Ce formulaire permet à un organisme demandeur d’identifier sa structure, de décrire les établissements pour lesquels l’agrément est sollicité, de préciser les activités exercées, de présenter les effectifs concernés et d’indiquer les personnes certifiées au sein de chaque établissement. Il doit être adressé à la direction régionale de l’agriculture et de l’alimentation, ou au service régional de l’alimentation, de la région dans laquelle se situe le siège social de l’organisme.
L’enjeu du dossier est important. L’agrément demandé concerne des activités réglementées touchant à l’utilisation de produits phytopharmaceutiques, avec des obligations particulières en matière de certification, d’assurance et de traçabilité des compétences au sein de l’entreprise.

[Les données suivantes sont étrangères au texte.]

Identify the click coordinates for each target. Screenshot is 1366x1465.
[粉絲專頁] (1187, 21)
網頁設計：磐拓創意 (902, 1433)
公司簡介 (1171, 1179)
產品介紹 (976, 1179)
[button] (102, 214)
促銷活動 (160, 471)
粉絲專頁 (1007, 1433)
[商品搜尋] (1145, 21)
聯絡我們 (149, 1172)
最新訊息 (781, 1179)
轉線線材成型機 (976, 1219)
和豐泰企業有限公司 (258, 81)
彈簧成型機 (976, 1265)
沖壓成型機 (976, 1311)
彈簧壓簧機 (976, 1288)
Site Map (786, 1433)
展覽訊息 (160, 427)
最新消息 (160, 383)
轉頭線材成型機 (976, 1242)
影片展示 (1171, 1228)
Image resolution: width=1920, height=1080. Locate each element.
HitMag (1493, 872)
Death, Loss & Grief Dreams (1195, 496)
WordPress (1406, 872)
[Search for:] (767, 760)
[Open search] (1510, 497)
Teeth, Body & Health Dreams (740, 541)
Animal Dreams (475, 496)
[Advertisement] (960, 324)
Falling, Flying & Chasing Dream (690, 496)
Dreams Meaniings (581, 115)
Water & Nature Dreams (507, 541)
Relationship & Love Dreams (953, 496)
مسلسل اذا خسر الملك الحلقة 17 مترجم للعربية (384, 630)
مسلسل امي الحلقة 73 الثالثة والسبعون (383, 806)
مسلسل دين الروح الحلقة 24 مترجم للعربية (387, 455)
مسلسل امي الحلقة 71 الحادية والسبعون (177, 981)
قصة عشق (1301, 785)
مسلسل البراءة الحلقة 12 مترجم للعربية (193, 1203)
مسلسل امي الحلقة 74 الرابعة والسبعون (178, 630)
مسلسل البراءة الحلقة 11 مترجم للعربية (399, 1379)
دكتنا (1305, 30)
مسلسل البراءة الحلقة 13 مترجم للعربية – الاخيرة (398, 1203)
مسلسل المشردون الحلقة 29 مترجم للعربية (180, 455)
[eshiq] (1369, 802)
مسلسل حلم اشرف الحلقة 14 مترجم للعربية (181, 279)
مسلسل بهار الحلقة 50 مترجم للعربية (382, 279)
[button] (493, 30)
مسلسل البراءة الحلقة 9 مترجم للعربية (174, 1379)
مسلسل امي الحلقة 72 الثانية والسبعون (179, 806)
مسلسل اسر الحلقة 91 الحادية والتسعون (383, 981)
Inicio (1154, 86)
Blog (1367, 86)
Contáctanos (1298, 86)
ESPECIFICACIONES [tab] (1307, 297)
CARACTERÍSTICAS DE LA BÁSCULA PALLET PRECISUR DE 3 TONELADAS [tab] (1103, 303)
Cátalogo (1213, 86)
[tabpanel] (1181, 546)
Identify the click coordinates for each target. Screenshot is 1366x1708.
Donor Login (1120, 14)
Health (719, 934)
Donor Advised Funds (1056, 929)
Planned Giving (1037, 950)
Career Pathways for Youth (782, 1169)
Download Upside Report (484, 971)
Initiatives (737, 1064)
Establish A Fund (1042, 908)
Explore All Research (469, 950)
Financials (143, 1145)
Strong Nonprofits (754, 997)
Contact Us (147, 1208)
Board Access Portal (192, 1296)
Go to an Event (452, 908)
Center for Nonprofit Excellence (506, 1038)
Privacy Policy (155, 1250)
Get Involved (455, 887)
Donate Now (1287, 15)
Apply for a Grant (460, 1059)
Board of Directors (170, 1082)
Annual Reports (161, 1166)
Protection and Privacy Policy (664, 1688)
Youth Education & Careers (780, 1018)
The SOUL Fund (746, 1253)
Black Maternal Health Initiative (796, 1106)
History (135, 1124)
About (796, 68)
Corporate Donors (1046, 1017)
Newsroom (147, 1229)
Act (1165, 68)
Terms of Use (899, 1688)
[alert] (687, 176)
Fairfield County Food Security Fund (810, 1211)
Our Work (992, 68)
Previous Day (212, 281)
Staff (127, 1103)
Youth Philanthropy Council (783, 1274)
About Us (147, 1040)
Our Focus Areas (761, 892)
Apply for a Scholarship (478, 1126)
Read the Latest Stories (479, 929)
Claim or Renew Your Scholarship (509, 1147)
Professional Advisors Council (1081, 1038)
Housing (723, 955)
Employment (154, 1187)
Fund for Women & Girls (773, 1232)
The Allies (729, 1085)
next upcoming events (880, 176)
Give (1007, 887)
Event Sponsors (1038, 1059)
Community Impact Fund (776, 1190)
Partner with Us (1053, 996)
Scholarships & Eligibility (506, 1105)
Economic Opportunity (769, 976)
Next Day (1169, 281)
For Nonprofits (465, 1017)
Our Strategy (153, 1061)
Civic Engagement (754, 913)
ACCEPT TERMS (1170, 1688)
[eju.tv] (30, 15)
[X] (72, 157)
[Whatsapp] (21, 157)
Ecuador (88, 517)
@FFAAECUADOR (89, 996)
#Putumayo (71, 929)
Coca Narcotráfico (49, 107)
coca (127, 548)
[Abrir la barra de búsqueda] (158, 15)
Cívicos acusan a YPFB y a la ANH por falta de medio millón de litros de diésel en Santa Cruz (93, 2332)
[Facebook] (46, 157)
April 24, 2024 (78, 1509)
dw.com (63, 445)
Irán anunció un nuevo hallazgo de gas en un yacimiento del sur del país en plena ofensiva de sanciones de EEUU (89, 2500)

Un dossier incomplet, imprécis ou incohérent peut retarder l’instruction, voire conduire à une demande de pièces complémentaires.
À quoi sert précisément ce formulaire
Le CERFA 14581*05 sert à solliciter un agrément administratif pour une ou plusieurs des activités suivantes :
- la distribution de produits phytopharmaceutiques,
- l’application en prestation de service de produits phytopharmaceutiques,
- le conseil stratégique et/ou spécifique à l’utilisation de produits phytopharmaceutiques.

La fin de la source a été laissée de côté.